«Так говорил Заратустра» — самая музыкальная книга Ницше, основная концепция которой — мысль о вечном возвращении. Рассказывая историю ее появления в «Ессе Ноmо», Ницше вспомнил предзнаменование, пережитое как возрождение, во время прогулки вдоль озера Сильваплан в августе 1881 года. Ницше беременел книгой 18 месяцев и завершил первую часть в тот священный час, когда в Венеции умер Рихард Вагнер, в феврале 1883 года. Впрочем, в это время у него был иной кумир — Лу Саломе, стихотворение которой он упоминал как источник вдохновения: «Кто сумеет извлечь вообще смысл из последних слов этого стихотворения, тот угадает, почему я предпочел его и восхищался им: в них есть величие. Страдание не служит возражением против жизни: „Если у тебя нет больше счастья, чтобы дать мне его, ну, что ж! у тебя есть еще твоя мука…“»

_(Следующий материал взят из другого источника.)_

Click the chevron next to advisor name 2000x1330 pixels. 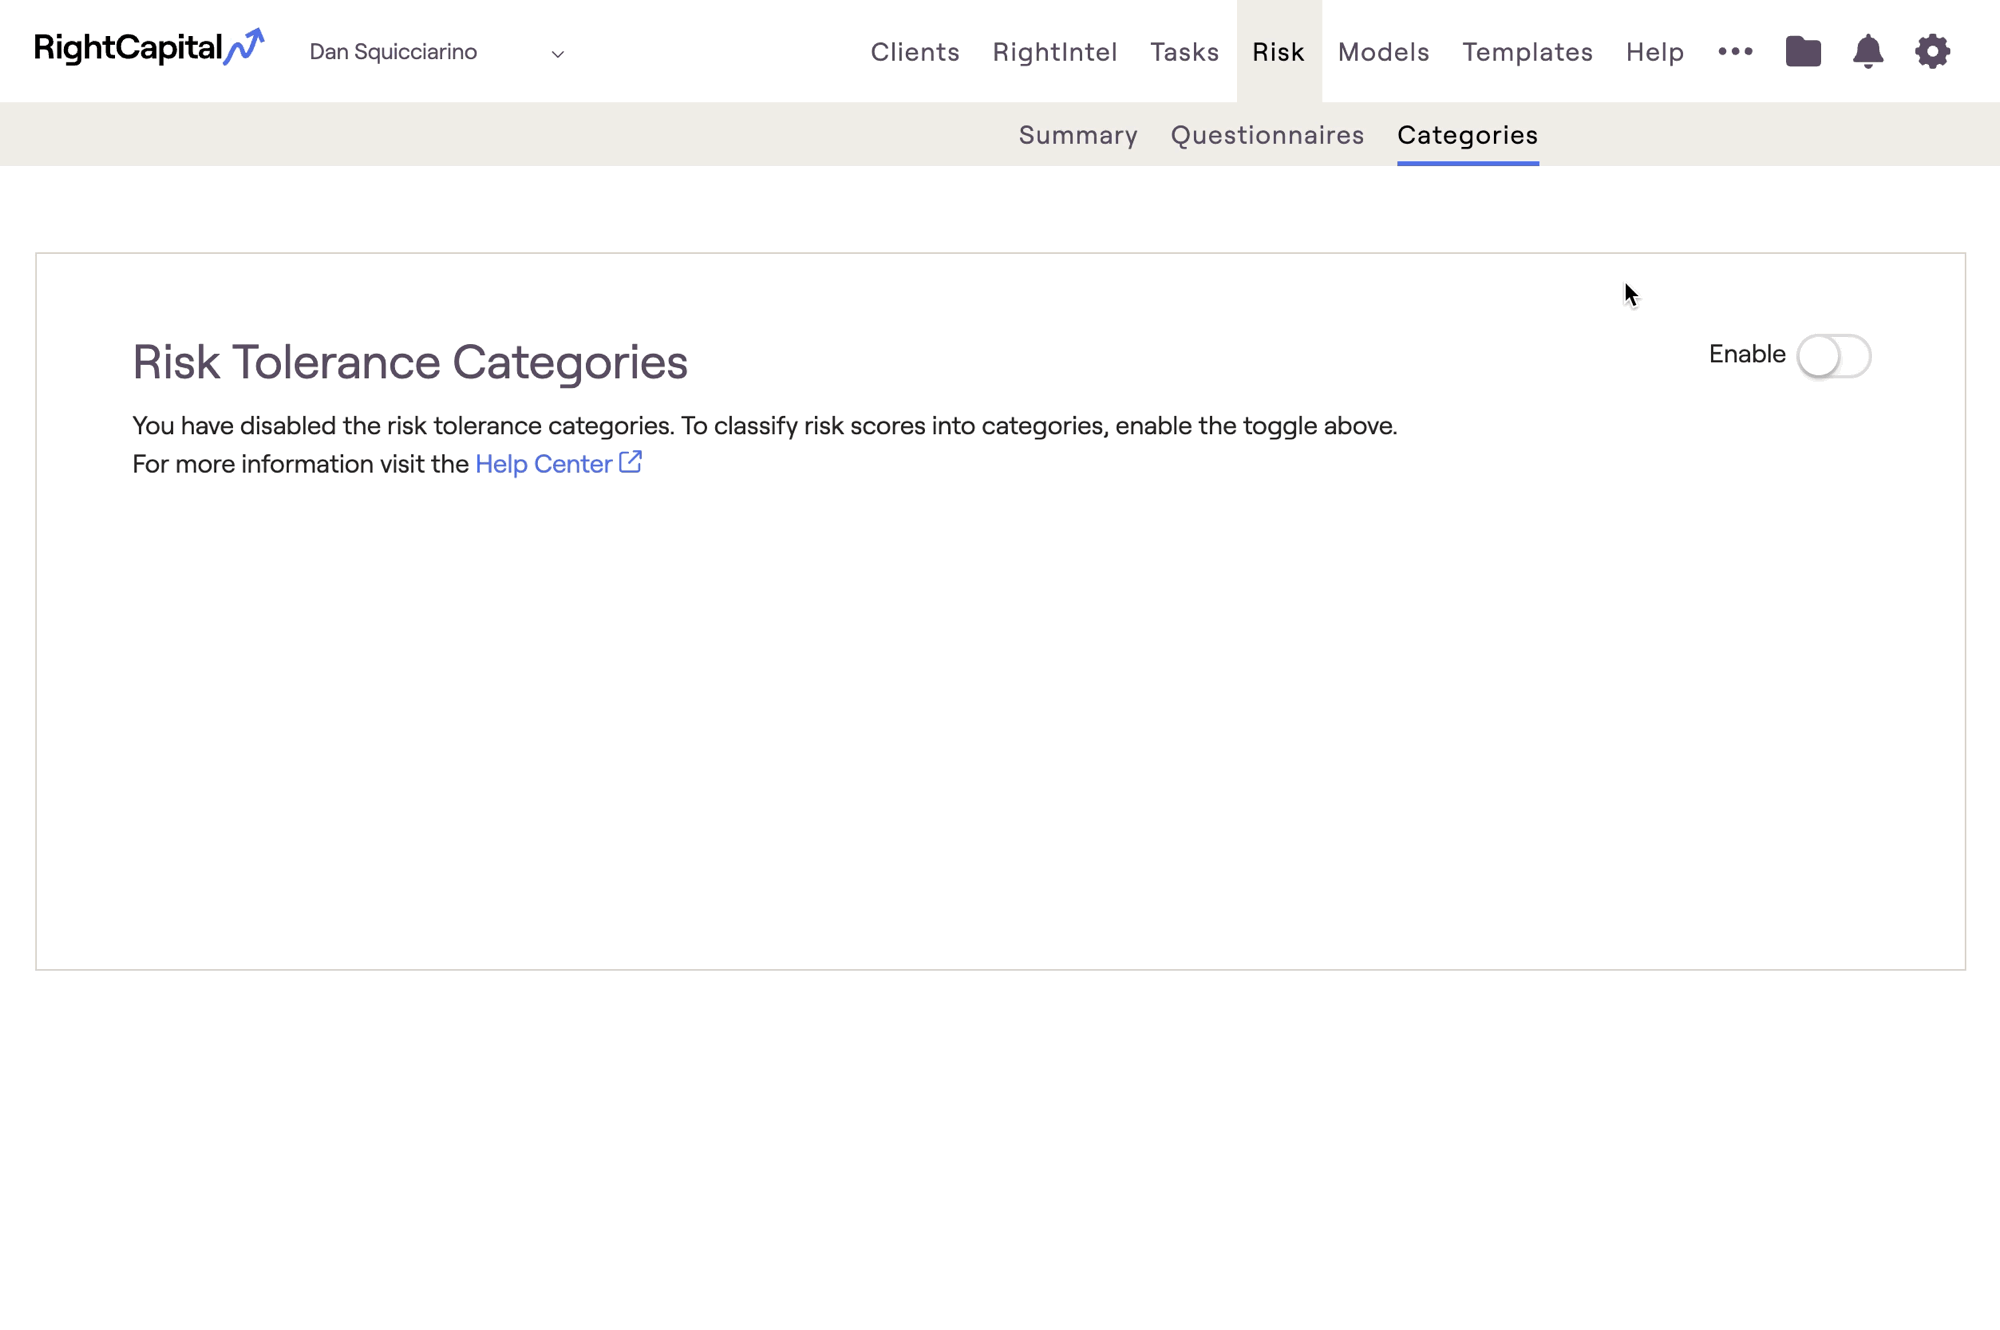(558, 54)
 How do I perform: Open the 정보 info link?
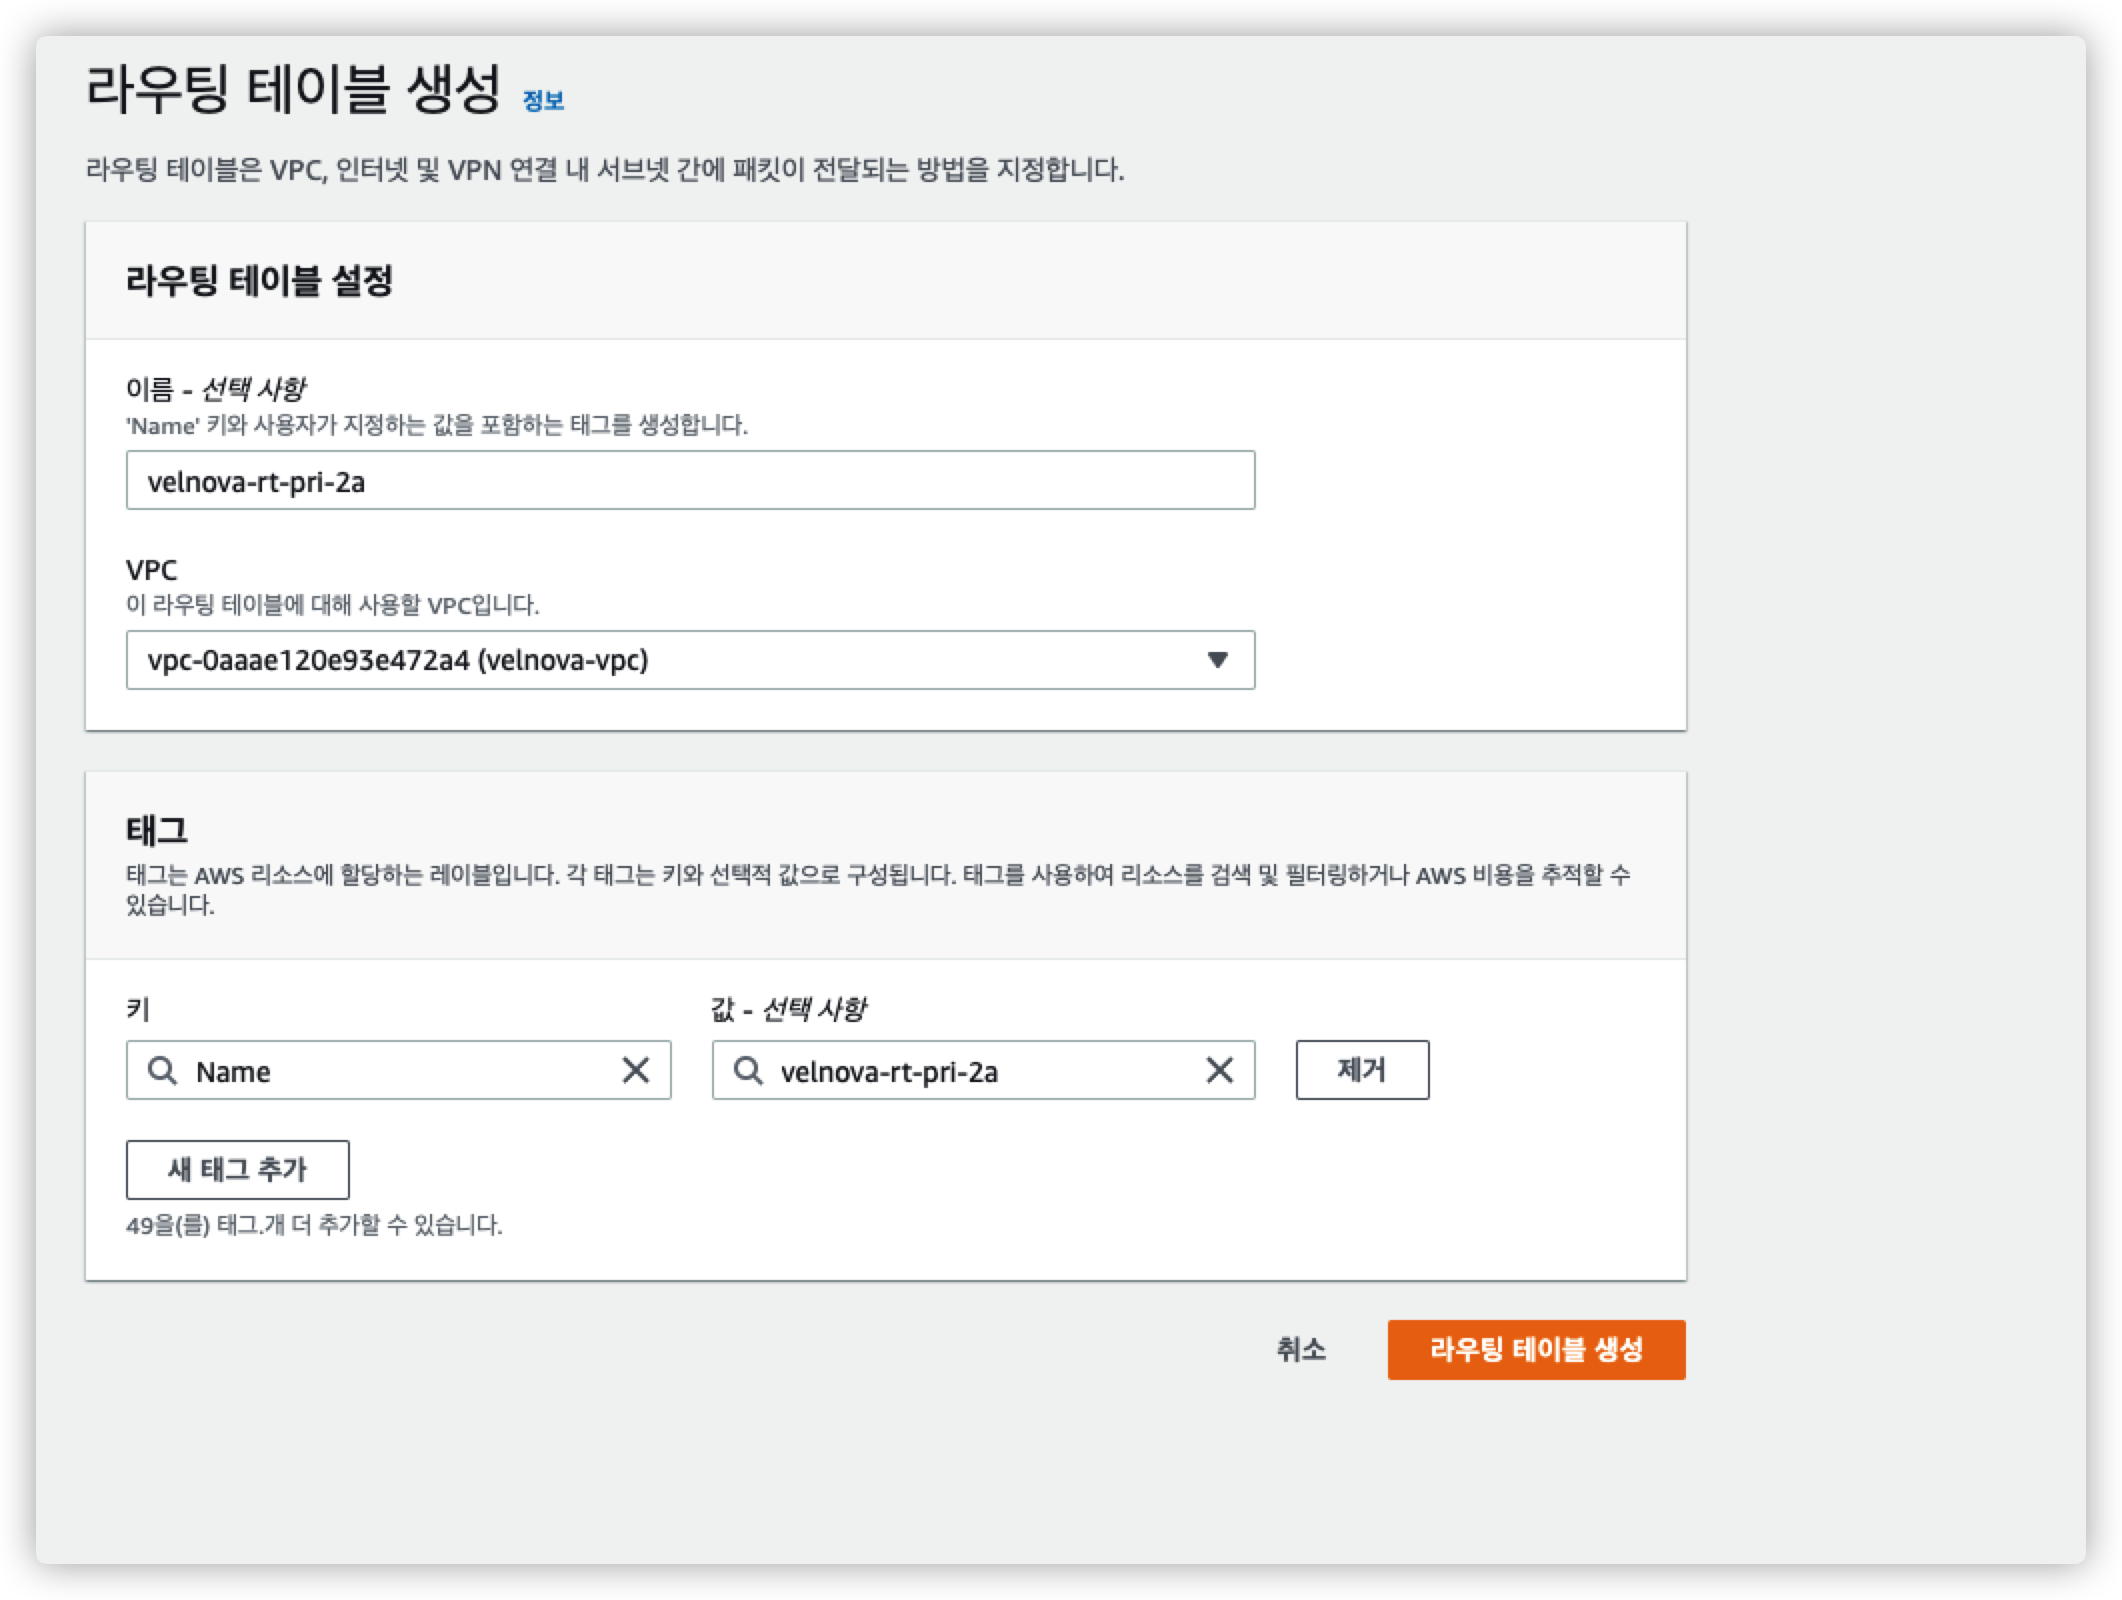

Ницше полагал, что «Заратустра» снизошел на него, стал его великим здоровьем, посланной свыше наградой, неоткрытым материком, «границ которого еще никто не видел, по ту сторону всех доселе известных стран и закоулков идеала». Заратустру он воспринимал не столько даже как личность, но как огромный, странный, загадочный, богатый прекрасным, страшным и Божественным мир. Еще — как идеал духа, «который наивно, т. е. невольно и от избытка полноты и мощи, играет всем, что доселе называлось священным, добрым, неприкосновенным, божественным…»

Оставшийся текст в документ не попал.